Raw data —
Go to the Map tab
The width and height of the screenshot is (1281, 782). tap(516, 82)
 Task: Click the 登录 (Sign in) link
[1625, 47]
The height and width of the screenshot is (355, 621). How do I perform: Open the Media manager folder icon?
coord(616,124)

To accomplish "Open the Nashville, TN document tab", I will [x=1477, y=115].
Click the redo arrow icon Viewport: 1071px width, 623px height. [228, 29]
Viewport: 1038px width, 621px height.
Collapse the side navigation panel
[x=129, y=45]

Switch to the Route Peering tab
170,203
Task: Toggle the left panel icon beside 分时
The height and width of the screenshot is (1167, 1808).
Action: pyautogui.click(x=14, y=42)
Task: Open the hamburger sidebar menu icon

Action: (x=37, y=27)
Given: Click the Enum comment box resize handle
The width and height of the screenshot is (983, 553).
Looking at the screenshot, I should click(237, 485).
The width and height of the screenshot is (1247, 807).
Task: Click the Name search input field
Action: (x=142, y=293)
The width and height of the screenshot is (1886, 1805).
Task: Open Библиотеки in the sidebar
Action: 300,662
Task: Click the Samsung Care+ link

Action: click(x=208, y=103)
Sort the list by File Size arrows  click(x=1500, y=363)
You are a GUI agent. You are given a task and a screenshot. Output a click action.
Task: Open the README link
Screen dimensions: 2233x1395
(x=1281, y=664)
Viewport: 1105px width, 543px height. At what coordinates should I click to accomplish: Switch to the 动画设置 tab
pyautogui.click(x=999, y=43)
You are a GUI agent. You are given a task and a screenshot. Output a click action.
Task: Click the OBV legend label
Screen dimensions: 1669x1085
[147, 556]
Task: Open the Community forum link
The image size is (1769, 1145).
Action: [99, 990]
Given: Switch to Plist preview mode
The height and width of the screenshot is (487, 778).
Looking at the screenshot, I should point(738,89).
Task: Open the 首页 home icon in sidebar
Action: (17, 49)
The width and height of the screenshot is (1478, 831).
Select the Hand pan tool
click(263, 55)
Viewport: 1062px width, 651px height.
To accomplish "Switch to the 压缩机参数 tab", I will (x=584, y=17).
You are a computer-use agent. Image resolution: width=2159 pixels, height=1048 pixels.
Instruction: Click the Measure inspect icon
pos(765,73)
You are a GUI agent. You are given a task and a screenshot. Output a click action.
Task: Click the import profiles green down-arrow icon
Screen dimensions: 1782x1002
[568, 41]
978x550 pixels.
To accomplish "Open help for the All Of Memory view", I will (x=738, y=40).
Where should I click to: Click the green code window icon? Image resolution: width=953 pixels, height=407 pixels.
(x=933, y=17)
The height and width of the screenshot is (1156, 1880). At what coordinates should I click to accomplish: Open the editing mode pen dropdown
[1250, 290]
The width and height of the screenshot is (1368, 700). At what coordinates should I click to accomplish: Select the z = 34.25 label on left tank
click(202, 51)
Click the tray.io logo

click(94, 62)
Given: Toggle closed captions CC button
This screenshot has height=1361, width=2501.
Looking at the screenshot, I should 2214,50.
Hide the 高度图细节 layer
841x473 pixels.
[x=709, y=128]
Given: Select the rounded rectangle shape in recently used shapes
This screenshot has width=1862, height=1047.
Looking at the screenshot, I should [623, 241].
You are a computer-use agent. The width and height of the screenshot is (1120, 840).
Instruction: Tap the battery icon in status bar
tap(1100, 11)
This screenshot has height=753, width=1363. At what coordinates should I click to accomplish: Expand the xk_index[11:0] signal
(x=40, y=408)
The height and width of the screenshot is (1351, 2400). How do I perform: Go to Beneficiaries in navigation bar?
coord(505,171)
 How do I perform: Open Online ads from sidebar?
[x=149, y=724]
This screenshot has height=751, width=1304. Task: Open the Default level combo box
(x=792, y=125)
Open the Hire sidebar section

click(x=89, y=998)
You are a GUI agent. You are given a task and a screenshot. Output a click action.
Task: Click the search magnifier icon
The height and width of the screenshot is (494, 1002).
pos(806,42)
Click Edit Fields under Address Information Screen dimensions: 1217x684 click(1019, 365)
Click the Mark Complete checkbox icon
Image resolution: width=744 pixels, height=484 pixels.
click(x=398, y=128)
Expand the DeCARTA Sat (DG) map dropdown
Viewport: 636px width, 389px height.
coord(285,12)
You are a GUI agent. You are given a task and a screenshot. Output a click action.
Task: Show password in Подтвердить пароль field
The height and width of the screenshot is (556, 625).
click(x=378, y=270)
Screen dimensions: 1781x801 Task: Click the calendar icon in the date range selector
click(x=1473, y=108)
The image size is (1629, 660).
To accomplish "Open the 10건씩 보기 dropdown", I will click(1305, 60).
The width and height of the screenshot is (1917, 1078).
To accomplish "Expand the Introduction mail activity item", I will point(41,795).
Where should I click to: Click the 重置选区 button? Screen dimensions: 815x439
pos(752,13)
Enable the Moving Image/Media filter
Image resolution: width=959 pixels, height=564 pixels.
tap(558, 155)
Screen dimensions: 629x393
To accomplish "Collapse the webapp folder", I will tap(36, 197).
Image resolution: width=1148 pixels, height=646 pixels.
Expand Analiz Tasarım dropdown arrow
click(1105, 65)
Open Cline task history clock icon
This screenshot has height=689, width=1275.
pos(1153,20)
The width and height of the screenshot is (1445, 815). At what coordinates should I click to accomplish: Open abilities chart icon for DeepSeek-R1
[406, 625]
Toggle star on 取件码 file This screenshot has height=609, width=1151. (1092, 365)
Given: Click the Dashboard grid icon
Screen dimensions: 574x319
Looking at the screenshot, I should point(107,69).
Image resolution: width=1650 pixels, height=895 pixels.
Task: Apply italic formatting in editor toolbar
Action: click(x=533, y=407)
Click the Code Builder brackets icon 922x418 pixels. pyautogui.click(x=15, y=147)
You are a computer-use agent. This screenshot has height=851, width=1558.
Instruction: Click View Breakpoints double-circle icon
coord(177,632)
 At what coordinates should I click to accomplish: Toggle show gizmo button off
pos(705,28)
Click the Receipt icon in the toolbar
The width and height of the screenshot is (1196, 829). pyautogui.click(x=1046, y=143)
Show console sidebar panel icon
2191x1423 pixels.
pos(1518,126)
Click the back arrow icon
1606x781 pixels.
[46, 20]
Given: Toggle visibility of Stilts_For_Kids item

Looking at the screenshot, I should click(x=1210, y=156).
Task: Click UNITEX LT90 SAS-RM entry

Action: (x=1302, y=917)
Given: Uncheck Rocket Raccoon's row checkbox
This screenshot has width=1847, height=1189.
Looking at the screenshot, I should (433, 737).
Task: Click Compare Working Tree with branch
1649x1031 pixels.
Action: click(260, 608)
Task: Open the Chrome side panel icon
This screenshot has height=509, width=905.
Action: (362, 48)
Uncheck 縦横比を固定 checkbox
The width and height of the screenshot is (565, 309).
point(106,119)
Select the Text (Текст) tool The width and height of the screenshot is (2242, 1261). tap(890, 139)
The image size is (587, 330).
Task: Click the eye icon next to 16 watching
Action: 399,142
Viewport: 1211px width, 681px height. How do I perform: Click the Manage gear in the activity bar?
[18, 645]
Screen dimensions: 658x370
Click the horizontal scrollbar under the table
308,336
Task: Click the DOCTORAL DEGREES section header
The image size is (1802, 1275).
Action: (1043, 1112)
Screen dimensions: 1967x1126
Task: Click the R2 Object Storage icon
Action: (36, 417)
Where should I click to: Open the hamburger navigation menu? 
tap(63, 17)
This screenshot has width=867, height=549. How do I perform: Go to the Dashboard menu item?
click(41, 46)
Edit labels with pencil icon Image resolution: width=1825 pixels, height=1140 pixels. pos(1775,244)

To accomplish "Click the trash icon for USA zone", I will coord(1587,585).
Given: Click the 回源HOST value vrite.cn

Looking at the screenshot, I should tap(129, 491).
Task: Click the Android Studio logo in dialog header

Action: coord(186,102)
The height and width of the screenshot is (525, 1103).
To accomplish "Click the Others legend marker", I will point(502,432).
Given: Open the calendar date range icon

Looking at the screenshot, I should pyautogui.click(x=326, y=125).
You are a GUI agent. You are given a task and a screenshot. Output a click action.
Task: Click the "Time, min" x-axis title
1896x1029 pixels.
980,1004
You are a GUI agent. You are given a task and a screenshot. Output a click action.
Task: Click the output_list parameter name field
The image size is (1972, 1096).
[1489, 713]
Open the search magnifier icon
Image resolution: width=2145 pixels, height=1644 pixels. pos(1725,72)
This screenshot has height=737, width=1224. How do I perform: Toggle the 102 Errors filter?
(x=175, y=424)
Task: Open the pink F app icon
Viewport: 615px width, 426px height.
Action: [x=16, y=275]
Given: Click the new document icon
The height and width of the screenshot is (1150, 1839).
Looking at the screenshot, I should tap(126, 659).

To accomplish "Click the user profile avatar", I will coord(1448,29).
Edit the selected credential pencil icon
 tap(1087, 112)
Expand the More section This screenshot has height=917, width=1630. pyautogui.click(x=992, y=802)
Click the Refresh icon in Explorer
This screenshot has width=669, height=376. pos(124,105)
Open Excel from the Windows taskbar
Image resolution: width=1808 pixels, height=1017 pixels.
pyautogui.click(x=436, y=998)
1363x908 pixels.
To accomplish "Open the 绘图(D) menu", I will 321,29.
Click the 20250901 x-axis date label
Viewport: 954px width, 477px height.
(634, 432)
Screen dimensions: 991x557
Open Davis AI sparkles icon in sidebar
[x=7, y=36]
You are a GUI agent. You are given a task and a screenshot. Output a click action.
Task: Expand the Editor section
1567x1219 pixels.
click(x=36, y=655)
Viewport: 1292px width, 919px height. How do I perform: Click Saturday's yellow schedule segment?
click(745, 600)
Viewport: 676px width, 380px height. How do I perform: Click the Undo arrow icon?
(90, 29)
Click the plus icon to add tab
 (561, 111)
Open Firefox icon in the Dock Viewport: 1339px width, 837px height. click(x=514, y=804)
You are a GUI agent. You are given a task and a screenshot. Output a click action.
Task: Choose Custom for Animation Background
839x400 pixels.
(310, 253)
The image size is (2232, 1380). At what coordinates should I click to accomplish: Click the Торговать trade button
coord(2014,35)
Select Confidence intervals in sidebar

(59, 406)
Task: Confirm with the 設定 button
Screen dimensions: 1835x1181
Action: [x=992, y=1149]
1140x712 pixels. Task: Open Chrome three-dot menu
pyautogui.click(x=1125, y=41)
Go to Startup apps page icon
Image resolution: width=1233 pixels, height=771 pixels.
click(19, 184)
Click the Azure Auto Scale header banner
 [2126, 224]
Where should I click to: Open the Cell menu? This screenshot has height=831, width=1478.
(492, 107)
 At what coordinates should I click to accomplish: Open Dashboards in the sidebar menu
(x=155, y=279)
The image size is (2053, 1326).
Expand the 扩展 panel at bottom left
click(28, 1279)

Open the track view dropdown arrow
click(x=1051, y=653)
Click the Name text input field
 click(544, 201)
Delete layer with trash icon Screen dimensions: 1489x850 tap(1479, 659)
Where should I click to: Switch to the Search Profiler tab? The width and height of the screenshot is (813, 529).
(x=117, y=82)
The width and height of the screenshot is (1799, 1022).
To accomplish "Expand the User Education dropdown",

Your goal —
Tell how many lines of the listing above contain "with", giving the number alone.

Task output —
4